The potential for controlled mineralization of monodisperse, biocompatible nanoparticles has made Dps, along with other protein cages such as ferritins and virus capsids, attractive platforms for bionanotechnology (11). Protein-encapsulated nanoparticles are being explored for applications in magnetic imaging (12,13) and renewable energy (14). There has also been significant work done on the details of nanomineral formation. The protein-inorganic composites are small enough that their mass can be measured with noncovalent mass spectrometry (15), allowing a detailed look at the process of mineral formation. The mass spectrometry data can be adequately described by a simple nucleation and growth model in which ions enter the protein cage, are bound and oxidized at well-defined sites on the cage interior, and then are added to a growing nanoparticle at a rate proportional to the particle's surface area.

The mechanistic details of ion entry and binding are difficult to characterize experimentally. Crystallographic studies have shown Fe3+ ions bound to a unique intersubunit ferroxidase site formed by E62 and D58 from one subunit, together with H43 and H31 from an adjacent subunit (16,17). In addition, mutagenesis studies have shown that D130, located near one of the C3 axes of the dodecamer, is essential for iron uptake. Mutation of this residue to a neutrally charged asparagine eliminates most of Dps's functional activity, even if the ferroxidase site is still intact (18).

This study aims to connect these two known functional sites—the entry point of solution ions into the cage and the catalytic site at which they are oxidized—using all-atom molecular dynamics (MD) simulations (19). All-atom MD is well suited to problems in which the motions of water molecules and ions need to be tracked explicitly. The trajectories created using MD are often very noisy due to the diffusive character of molecular motions. To extract a coherent picture of ion motion, a novel genetic algorithm (GA) (20) is used to extract probabilistic temporal interaction sequences from noisy data. The calculated ion pathways provide temporal sequences connecting the known interaction sites. This method for extracting temporal sequences may be applicable to other biomolecular systems that drive the motion of ions or small molecules, such as transmembrane channels and ion pumps.

The trajectory analysis scheme described below can be separated into four parts.

First, ion-protein distances are analyzed to obtain life histories that describe the sequential interactions of an individual ion with various sites on the protein.
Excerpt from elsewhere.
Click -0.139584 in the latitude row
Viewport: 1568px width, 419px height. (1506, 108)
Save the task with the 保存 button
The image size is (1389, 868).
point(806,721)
Second, these interaction lists are used to build up a matrix of temporal correlations between protein residues; two residues are temporally correlated if ions typically interact with one residue before the other. These correlations form the basis of further claims about the order in which ions interact with different sites on the protein cage.
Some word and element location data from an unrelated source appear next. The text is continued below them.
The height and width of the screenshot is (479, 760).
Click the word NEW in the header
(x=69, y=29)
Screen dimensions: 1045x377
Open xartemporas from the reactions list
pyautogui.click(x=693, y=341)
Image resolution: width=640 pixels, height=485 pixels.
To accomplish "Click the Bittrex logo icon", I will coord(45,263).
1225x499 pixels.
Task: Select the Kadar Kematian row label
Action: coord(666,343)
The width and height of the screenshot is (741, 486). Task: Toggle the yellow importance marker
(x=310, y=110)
Third, a genetic algorithm is used to identify an ordered list of unordered sets of residues that describe a statistically ordered interaction of ions with protein residues. For example, long lists of single-residue sets give strictly-ordered interaction sequences, while short lists of larger sets can separate the protein into temporally correlated regions. Because an all-atom simulation of Dps is rather complex in its own right, the performance of the GA has also been benchmarked using a simple one-dimensional Markov model, as described in the Supporting Material.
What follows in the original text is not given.